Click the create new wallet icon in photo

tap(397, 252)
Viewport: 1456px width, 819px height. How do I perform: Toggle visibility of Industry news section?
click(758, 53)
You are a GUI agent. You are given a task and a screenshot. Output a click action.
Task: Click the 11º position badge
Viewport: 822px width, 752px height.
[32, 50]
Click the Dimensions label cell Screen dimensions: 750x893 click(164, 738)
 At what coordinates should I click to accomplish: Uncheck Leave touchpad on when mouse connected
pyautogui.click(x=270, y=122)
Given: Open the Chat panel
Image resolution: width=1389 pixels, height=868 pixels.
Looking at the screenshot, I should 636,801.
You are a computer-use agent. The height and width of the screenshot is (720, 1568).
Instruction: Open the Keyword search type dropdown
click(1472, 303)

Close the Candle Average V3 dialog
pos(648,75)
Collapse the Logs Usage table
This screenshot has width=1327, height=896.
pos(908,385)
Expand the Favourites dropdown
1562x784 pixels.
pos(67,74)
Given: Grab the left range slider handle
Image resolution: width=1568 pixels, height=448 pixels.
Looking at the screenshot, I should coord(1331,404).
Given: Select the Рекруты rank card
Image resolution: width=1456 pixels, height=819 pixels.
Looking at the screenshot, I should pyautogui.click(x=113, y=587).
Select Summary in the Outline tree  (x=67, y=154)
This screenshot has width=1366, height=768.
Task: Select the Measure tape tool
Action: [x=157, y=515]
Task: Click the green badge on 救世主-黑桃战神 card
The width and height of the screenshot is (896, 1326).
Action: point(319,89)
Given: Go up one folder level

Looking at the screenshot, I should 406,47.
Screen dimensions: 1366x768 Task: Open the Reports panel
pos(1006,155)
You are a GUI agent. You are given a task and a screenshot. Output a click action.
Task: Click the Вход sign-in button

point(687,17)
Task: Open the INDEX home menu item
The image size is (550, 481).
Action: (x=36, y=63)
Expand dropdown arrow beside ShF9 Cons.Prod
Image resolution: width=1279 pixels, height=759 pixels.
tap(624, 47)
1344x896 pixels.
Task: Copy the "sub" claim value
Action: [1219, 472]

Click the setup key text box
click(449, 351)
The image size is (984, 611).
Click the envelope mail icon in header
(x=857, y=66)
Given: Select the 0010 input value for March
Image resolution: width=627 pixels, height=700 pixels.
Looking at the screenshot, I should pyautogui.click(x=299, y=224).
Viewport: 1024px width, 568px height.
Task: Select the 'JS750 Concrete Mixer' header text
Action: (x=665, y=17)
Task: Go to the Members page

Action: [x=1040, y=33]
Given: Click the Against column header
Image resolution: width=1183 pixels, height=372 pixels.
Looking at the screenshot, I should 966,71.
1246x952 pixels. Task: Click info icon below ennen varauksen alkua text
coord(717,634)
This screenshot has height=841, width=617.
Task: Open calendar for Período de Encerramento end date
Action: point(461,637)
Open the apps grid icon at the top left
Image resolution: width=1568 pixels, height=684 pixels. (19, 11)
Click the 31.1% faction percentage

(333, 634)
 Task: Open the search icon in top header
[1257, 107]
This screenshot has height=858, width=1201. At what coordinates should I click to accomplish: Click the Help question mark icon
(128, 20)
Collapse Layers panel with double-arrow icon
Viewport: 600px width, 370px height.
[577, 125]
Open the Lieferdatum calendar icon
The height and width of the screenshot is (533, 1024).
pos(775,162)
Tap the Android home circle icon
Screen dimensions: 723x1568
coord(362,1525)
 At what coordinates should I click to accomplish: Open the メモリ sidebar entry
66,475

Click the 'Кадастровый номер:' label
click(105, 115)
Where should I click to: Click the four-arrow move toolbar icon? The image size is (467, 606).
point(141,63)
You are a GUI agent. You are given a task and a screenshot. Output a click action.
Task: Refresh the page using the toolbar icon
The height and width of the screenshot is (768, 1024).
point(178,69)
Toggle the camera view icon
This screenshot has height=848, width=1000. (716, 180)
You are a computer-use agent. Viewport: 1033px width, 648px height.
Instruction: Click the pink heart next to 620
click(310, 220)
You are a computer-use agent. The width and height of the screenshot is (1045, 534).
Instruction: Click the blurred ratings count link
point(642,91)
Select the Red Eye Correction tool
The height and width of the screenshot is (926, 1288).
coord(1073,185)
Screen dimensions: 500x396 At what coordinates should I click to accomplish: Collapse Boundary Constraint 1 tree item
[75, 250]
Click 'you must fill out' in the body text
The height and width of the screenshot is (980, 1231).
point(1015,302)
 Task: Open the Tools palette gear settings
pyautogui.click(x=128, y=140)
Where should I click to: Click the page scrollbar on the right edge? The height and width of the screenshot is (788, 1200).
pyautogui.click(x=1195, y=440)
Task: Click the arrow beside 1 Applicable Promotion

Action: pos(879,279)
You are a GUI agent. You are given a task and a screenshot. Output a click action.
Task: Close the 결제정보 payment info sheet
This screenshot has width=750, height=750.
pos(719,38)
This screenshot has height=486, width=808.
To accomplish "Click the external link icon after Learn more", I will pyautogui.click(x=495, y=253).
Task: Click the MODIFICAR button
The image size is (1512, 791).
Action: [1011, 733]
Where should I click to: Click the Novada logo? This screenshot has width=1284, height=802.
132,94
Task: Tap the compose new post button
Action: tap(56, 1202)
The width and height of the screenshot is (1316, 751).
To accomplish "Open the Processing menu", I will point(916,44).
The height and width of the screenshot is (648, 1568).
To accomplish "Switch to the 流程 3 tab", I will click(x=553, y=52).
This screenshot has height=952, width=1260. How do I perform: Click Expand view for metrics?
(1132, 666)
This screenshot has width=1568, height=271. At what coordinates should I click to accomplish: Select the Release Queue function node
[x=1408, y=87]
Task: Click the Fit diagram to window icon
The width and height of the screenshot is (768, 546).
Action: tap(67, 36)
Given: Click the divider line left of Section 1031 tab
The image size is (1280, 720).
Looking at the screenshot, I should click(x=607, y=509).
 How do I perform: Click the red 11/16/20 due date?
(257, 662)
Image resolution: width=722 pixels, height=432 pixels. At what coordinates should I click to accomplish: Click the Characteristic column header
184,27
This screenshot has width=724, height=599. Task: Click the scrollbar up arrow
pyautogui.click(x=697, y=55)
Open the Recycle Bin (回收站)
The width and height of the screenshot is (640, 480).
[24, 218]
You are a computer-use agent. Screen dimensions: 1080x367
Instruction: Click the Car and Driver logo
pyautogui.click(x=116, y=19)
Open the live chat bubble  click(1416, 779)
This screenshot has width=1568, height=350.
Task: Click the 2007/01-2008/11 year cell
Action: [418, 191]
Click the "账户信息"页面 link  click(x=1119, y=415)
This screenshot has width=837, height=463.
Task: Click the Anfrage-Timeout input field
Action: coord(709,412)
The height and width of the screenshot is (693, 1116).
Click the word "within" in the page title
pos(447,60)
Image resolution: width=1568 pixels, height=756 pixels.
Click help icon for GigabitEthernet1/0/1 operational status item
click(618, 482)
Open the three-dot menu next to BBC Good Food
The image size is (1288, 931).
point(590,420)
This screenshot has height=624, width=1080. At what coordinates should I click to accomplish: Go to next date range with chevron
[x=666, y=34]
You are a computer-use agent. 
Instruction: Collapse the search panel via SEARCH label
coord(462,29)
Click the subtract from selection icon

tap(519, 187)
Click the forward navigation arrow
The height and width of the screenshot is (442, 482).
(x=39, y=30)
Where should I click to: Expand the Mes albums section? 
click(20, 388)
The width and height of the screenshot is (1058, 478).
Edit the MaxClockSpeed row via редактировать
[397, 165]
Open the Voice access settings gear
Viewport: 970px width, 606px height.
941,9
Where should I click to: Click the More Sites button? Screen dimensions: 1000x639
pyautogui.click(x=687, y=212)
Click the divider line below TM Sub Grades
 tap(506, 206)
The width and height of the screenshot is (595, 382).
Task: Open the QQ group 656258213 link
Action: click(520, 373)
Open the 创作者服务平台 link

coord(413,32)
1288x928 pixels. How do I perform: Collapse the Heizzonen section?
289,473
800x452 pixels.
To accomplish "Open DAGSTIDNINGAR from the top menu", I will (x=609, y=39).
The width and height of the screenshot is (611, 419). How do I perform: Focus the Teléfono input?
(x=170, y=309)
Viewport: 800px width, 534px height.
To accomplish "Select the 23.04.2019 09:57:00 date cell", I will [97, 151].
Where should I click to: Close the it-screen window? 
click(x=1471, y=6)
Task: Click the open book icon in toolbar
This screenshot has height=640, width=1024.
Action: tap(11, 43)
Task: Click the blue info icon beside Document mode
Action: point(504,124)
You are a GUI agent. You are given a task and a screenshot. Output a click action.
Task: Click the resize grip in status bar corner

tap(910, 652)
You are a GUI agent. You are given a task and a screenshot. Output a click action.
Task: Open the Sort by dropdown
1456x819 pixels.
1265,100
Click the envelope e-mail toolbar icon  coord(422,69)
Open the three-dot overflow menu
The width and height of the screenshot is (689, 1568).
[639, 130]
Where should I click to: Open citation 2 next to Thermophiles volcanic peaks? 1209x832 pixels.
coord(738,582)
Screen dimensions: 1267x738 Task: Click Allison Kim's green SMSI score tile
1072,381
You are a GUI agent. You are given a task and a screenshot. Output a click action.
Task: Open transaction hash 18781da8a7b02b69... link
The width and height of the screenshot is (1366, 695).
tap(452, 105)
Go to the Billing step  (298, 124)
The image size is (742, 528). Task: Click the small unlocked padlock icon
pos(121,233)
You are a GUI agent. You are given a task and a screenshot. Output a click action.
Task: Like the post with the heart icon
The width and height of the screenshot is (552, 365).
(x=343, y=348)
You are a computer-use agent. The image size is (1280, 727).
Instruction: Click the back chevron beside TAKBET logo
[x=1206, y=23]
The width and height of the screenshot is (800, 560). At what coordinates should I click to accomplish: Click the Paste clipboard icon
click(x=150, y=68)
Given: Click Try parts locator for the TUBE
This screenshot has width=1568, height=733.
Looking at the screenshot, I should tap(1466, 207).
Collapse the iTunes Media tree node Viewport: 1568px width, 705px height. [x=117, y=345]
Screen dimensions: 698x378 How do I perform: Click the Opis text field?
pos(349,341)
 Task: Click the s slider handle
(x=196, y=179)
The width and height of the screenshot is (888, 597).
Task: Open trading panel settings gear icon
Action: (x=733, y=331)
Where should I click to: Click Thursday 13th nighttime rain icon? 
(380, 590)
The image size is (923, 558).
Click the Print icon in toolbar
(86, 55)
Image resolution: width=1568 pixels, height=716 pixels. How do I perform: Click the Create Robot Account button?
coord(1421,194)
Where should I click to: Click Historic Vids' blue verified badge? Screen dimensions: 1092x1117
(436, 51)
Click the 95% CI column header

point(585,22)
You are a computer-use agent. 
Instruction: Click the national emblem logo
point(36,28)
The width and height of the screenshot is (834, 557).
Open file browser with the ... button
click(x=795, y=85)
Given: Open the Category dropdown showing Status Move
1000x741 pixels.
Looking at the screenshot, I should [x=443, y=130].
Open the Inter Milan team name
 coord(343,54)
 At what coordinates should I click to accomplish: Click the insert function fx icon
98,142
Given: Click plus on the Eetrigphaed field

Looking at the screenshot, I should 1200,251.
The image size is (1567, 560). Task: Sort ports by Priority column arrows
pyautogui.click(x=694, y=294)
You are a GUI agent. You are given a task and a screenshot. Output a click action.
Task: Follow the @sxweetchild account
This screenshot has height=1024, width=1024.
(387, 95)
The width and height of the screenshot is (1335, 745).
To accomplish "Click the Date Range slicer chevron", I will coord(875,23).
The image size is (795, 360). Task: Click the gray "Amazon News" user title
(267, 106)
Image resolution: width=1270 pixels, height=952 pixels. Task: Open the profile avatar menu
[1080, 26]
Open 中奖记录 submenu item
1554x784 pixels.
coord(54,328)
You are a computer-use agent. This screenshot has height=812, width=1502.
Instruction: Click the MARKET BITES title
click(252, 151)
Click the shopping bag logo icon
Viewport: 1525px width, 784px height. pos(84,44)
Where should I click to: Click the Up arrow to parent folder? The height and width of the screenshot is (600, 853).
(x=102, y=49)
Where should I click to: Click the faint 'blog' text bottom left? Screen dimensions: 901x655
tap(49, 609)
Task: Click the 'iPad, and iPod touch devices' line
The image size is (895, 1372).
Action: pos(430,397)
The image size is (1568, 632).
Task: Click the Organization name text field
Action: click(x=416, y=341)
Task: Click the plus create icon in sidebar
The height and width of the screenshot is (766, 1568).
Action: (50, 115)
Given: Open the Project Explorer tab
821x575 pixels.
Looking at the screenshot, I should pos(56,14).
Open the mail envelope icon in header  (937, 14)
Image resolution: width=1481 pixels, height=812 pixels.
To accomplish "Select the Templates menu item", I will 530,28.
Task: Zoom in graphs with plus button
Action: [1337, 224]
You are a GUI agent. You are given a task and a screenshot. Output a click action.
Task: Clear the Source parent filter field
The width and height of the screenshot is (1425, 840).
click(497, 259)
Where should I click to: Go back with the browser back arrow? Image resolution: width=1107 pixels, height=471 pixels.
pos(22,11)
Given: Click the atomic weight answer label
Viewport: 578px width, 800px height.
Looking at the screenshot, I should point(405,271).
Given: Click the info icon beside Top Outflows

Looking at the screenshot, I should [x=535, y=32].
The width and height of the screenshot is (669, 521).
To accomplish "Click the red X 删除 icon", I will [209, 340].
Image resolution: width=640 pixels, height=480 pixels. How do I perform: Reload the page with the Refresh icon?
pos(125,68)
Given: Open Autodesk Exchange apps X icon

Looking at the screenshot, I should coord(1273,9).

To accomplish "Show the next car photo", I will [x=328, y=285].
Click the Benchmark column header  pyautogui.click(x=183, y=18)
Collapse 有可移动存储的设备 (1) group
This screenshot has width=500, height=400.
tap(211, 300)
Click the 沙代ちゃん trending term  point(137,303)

+---+

■ What to produce
Would you please repeat exactly the lines above, starting at the line with "Given: Open the Chat panel" and stopping at the line with "Given: Select the Рекруты rank card", both included?

■ Result of the exercise
Given: Open the Chat panel
Image resolution: width=1389 pixels, height=868 pixels.
Looking at the screenshot, I should 636,801.
You are a computer-use agent. The height and width of the screenshot is (720, 1568).
Instruction: Open the Keyword search type dropdown
click(1472, 303)

Close the Candle Average V3 dialog
pos(648,75)
Collapse the Logs Usage table
This screenshot has width=1327, height=896.
pos(908,385)
Expand the Favourites dropdown
1562x784 pixels.
pos(67,74)
Given: Grab the left range slider handle
Image resolution: width=1568 pixels, height=448 pixels.
Looking at the screenshot, I should coord(1331,404).
Given: Select the Рекруты rank card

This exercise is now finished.